Database Monitoring: The Five Numbers That Matter
Monitor too few and you miss issues; too many and they drown in noise. Five is the right number.
Why five
One metric misses cases. Twenty metrics drown signal. Five is the sweet spot that catches most production database problems without overwhelming the dashboard.
- Single metric. Misses entire failure classes; never enough on its own.
- Twenty metrics. Drown signal; on-call ignores most; the discipline collapses.
- Five metrics. Cover roughly 90% of operational problems; the cost-benefit sweet spot.
- Per-engine variants. The five differ slightly between Postgres, MySQL, MongoDB; the principle holds.
The five metrics
- 1. Connection count vs max.
- 2. Slow query rate.
- 3. Replication lag.
- 4. Lock wait time.
- 5. Disk usage growth.
Dashboard pattern
One dashboard per database, structured the same way every time.
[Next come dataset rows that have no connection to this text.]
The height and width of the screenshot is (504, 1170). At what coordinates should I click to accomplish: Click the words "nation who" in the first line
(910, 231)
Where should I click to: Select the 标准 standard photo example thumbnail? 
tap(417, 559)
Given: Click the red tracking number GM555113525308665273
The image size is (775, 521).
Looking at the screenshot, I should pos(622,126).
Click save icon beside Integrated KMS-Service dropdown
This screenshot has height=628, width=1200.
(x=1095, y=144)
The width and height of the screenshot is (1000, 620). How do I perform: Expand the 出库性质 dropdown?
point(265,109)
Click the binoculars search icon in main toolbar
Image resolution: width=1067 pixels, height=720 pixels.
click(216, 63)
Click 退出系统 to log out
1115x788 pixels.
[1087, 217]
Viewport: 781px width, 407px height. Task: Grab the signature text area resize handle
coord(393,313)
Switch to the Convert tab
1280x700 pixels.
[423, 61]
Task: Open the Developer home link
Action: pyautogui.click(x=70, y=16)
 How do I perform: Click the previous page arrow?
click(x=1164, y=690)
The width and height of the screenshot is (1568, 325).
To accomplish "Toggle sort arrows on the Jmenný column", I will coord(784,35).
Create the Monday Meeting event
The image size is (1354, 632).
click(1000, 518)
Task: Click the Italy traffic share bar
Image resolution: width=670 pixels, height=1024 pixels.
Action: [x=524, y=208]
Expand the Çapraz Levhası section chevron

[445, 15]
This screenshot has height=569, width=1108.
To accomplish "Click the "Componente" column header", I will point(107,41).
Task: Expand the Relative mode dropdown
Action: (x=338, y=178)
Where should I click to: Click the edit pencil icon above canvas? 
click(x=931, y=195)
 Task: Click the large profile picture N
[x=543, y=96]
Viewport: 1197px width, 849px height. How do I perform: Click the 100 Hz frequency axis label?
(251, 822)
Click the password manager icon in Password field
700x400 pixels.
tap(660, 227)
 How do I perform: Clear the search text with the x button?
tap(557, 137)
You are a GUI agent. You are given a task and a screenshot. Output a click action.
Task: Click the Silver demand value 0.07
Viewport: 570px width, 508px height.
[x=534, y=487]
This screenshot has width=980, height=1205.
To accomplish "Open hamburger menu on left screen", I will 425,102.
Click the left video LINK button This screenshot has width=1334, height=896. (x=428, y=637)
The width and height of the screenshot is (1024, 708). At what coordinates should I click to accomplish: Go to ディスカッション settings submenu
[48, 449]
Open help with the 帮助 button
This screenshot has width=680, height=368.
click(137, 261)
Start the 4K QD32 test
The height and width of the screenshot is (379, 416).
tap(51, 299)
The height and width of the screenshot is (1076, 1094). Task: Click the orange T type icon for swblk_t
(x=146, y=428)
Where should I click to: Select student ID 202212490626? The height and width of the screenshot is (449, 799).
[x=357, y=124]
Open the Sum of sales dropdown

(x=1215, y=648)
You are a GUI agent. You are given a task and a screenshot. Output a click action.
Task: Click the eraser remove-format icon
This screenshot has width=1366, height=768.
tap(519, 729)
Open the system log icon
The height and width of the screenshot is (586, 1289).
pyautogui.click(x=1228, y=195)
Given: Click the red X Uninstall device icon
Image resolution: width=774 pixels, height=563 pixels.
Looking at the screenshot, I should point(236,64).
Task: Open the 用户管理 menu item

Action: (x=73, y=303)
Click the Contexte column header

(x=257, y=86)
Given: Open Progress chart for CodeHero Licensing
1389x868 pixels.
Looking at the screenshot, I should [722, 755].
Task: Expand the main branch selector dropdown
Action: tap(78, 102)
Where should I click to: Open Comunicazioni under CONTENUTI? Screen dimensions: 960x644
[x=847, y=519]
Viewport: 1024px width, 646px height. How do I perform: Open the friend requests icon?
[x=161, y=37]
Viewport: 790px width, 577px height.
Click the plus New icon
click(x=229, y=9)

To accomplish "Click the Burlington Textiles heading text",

Standardisation lets engineers parse the page in seconds.
- One panel per metric. Five panels, same order on every dashboard; predictable layout.
- Trend over 24 hours. Default time range; longer windows surface drift, shorter windows surface incidents.
- Threshold lines. Visible on each panel so operators see distance from the alarm threshold at a glance.
- Bookmarked URL. Single canonical URL; on-call's first move on a database alert is to open it.
Alert thresholds
Each metric needs an explicit threshold. Without one, the metric is a chart; with one, it is an alert that fires before the user notices.
- Connection count. Alert at 80% of
max_connections; gives time to investigate before the cap. - Slow query rate. Alert if doubled versus a 7-day baseline; absolute numbers are noisy.
- Replication lag. Alert at 30 seconds; failover safety depends on small lag.
- Lock wait + disk growth. Lock wait p99 above 5 seconds; disk-projection above 80% at 7-day horizon.
Antipatterns
- Monitoring without baseline. Cannot detect anomaly.
- Twenty metrics. Drown signal.
- No alerts on five. Discovery via incident.
What to do this week
Three moves. (1) Apply this pattern to your most-loaded table. (2) Measure query latency / write throughput before/after. (3) Document the win and the constraint so the next refactor inherits the knowledge.